Ensuring Safety in Lithium Ion Battery Packs

Lithium – ion batteries provide best service to the users, more economically and efficiently since they are designed and manufactured imbibing latest technology. It is important to describe the risk as the effect of uncertainty on objectives and current practices in safety engineering which are built from a foundation of managing since uncertainties.

Risk management seeks to:

  • 1. Ensure that adequate measures are taken to protect people, the environment and asset white using, storing, handling during manufacture and transportation.
  • 2. Balance different concerns in Lithium Ion Battery Packs (e.g. safety and cost) through analytic methods.
  • Risk Analysis in Lithium Ion Battery Packs

    One foundational principal of current risk analysis is a focus on observable quantities (e.g. failure occurrence rate) that describe the states of the system. Such observable quantities can be predicted through design and historical data analysis, with the related mathematical uncertainties expressed as probabilities. One specific risk management and analysis tool is Probelolistic Risk Assessment (PRA). It is also called Quantitative Risk Assessment.

    Use of PRA

    It is commonly used in safety engineering across domains (e.g. Aviation) PRA attempts to capture and mathematically express the current state of knowledge about system including uncertainties. If identifies hazards, their deterministic causes and consequences and provides a way of describing uncertainty. PRA enables the calculation of expected risk values (defined as probability of an event multiplied by the severity of its consequences) so that alternatives can be compared on a similar numerical basis, where there is insufficient data to directly predict behavior. Therefore risk, PRA relies on Fault Tree Analysis (FTA) and Event Tree Analysis (ETA). To construct a system into components this can be more readily quantified.

    Total risk is calculated through mathematical functions of the system’s architecture and risk is identified at the component level. PRA logic suggests that for safety engineering risk reduction is equated with improved safety. Despite a history of successful and useful application in and across safety domains, PRA encounters several problems when applied to safety of complex system. These problems stem from the structural assumptions and underlying biases inherent in PRA logic.

    PRA Performance

    Performing PRA assumes that there is sufficient input/output data and knowledge of the underlying mechanism to make accurate predictions of system behaviour. But there exist many factors effecting safety that are difficult and are further impossible to measure, quantify and therefore observe. These factors challenge that assumptions of PRA and call in to questions to accuracy, the safety predictions proposed for Lithium Ion Battery Packs.

    Minute manufacturing variations, untracked environmental conditions (including during shipping and installation) imperceptible chemical side reactions, digital errors whose records and effects are erased biological sensory perception, human understanding and organizational safety culture are all factors known to affect safety in ways that are difficult or impossible to directly observe and predict. Software performance in automated system can also be difficult to observe on in a safety context due to the complexity of system requirements and interactions across organizations involved in its development.

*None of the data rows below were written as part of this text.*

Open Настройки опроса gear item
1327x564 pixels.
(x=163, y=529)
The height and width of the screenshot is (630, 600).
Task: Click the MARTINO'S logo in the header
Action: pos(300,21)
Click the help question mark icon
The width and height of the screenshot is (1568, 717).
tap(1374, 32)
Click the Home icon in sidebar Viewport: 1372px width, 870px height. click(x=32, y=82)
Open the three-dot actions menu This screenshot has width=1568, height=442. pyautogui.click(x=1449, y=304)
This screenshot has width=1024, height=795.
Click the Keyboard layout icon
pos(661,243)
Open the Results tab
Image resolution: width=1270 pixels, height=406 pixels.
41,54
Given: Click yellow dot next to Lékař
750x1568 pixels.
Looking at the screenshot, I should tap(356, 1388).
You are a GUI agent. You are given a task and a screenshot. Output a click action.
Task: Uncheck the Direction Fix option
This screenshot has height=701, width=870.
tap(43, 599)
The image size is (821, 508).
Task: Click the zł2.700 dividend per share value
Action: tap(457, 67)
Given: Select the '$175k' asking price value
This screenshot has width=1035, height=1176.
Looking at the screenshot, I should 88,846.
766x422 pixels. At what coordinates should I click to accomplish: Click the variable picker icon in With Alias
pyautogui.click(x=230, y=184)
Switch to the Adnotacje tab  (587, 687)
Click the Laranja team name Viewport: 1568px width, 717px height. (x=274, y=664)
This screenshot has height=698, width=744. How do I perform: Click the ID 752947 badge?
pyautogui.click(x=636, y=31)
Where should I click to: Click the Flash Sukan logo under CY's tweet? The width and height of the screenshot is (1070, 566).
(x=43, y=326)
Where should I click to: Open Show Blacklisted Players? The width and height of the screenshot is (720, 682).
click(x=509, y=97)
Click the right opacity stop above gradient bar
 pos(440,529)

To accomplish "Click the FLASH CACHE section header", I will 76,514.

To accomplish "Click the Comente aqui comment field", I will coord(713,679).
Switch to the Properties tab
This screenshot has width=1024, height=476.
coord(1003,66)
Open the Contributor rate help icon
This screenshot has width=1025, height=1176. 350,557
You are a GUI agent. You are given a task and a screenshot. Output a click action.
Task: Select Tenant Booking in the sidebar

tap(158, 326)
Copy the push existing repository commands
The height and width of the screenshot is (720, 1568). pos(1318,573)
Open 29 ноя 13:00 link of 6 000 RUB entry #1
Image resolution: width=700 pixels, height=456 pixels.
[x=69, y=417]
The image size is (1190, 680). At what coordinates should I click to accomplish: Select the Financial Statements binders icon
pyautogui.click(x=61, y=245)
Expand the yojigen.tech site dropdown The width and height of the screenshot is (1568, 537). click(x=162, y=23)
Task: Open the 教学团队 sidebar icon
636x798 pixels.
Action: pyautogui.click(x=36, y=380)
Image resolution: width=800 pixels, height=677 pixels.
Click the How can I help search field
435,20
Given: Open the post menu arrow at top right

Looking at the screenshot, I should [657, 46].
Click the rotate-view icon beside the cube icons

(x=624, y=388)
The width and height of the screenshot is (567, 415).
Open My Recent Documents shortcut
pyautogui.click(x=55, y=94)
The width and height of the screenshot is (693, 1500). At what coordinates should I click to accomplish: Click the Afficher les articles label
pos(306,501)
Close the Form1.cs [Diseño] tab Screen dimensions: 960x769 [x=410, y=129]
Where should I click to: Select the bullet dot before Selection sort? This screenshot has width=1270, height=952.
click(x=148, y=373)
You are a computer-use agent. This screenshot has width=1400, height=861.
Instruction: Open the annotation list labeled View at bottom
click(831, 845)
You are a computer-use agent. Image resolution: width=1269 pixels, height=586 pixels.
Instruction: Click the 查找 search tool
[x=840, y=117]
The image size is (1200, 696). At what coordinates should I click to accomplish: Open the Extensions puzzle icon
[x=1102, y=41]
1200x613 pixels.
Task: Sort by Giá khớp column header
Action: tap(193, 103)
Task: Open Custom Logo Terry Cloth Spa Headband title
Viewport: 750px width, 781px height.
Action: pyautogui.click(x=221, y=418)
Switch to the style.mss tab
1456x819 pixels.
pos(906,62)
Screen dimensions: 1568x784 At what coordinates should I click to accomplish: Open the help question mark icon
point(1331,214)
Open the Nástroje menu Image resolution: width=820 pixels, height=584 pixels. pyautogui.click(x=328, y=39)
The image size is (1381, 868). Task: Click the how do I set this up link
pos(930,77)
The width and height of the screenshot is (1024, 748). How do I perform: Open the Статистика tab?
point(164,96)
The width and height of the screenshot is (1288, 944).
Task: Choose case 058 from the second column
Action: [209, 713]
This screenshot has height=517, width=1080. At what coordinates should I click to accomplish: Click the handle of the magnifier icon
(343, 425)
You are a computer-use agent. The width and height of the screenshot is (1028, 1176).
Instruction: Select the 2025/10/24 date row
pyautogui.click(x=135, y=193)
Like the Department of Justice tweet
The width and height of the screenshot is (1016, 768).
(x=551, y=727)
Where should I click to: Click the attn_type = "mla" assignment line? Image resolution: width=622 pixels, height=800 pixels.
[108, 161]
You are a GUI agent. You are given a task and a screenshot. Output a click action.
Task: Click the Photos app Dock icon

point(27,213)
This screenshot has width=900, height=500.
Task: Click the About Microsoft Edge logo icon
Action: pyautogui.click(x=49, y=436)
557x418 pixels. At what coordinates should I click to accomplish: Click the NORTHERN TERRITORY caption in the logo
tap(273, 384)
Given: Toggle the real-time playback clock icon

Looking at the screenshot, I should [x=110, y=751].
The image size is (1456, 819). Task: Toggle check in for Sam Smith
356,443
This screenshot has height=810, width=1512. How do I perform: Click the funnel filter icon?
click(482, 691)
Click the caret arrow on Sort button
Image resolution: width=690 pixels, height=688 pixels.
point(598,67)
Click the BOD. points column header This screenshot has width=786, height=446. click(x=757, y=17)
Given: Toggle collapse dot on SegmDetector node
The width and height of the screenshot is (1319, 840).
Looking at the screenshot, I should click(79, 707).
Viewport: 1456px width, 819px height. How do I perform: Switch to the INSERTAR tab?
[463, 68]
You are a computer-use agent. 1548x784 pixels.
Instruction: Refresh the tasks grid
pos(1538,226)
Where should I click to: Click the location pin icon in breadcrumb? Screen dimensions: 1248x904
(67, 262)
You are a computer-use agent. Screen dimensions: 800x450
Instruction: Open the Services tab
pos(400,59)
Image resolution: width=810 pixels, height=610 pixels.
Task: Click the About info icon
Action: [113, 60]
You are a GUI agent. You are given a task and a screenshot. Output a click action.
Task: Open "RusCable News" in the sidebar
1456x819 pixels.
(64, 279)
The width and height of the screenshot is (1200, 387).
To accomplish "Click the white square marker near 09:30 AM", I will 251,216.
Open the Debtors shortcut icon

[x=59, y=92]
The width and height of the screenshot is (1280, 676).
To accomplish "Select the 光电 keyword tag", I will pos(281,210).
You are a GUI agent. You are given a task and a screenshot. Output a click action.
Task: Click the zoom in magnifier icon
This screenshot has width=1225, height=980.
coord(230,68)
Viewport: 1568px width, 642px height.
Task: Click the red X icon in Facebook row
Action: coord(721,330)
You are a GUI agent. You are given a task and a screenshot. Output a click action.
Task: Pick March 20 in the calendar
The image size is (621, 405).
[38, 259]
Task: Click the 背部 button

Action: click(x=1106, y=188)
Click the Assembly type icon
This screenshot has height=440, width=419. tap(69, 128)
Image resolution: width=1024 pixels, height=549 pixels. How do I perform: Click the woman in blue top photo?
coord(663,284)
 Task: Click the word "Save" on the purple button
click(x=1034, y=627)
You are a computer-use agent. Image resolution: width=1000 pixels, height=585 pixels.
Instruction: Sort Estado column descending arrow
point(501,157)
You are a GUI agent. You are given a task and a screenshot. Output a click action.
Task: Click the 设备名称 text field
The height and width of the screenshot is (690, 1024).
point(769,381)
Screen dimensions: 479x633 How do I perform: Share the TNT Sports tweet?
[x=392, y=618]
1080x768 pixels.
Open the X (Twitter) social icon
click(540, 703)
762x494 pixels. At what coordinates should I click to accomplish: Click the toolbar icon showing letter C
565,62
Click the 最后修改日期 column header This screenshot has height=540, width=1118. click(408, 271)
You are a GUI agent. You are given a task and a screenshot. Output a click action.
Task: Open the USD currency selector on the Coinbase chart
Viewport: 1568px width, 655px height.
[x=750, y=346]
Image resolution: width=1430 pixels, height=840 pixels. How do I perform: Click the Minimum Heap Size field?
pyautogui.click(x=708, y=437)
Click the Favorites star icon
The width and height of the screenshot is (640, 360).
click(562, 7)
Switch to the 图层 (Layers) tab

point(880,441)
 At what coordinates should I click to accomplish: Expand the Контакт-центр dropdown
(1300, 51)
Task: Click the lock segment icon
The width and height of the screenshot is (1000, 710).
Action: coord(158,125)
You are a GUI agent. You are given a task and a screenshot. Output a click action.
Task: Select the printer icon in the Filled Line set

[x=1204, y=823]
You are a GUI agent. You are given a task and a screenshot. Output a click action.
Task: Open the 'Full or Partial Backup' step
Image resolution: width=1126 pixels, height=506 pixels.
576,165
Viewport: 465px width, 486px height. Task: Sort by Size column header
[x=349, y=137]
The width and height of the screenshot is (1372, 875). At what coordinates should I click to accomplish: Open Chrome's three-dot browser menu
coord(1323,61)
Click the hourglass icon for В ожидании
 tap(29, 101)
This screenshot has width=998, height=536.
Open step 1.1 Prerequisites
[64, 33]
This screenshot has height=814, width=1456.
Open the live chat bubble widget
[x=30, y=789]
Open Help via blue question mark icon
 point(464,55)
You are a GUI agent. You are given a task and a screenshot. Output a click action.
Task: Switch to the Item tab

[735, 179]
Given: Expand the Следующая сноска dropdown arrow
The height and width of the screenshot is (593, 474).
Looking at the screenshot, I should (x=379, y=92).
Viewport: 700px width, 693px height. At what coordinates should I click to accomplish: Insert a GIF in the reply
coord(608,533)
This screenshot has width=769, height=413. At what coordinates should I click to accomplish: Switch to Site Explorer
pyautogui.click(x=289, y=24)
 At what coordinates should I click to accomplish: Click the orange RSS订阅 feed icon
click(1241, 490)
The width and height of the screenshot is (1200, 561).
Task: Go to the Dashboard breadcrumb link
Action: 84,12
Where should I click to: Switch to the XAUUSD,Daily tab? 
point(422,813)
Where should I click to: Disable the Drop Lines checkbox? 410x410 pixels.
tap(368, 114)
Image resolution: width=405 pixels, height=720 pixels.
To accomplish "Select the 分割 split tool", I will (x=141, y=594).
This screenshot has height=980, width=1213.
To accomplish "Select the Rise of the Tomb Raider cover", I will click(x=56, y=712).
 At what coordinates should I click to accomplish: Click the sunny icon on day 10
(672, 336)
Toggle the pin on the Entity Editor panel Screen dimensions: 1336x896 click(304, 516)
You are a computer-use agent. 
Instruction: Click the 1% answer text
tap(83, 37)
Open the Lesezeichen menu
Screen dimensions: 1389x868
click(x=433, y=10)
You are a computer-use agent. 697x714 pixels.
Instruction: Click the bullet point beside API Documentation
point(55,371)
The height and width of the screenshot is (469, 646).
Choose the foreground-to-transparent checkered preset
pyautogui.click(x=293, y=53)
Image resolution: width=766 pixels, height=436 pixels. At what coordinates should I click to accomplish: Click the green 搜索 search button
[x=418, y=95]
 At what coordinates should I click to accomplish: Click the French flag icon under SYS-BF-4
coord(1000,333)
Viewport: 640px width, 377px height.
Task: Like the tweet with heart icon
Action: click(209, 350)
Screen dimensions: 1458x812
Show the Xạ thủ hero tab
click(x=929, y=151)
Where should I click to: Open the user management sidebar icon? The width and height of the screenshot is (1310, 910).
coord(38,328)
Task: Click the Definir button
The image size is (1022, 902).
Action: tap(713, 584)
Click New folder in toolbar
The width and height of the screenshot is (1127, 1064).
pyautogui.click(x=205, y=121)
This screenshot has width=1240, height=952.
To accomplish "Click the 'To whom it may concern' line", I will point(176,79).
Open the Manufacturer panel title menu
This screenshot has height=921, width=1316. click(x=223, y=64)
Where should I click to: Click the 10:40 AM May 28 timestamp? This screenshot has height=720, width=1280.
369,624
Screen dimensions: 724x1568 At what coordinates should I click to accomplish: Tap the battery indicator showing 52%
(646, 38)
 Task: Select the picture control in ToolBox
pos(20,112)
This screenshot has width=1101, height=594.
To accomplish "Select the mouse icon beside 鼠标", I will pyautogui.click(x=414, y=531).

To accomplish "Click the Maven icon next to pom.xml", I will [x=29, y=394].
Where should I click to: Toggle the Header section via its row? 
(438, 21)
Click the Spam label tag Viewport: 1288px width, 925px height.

    When system risk is calculated based on system architecture and component risk values, risk management assumes system interactions can be combined in deterministic or predictable ways. But today’s complex system increasingly includes social and organizational influences.

    Learning Energy Sufficiency of Lithium Ion Battery Packs

    To explore whether Lithium-Ion battery packs possess sufficiently observable risk and/or predictably compounded risk amendable to PRA, two examples can be revisited in the context of PRA. These examples come from the aviation industry, automobile industry, watches and more on account of the rich data available in this field; however similar cases exist for the use of PRA in grid energy storage.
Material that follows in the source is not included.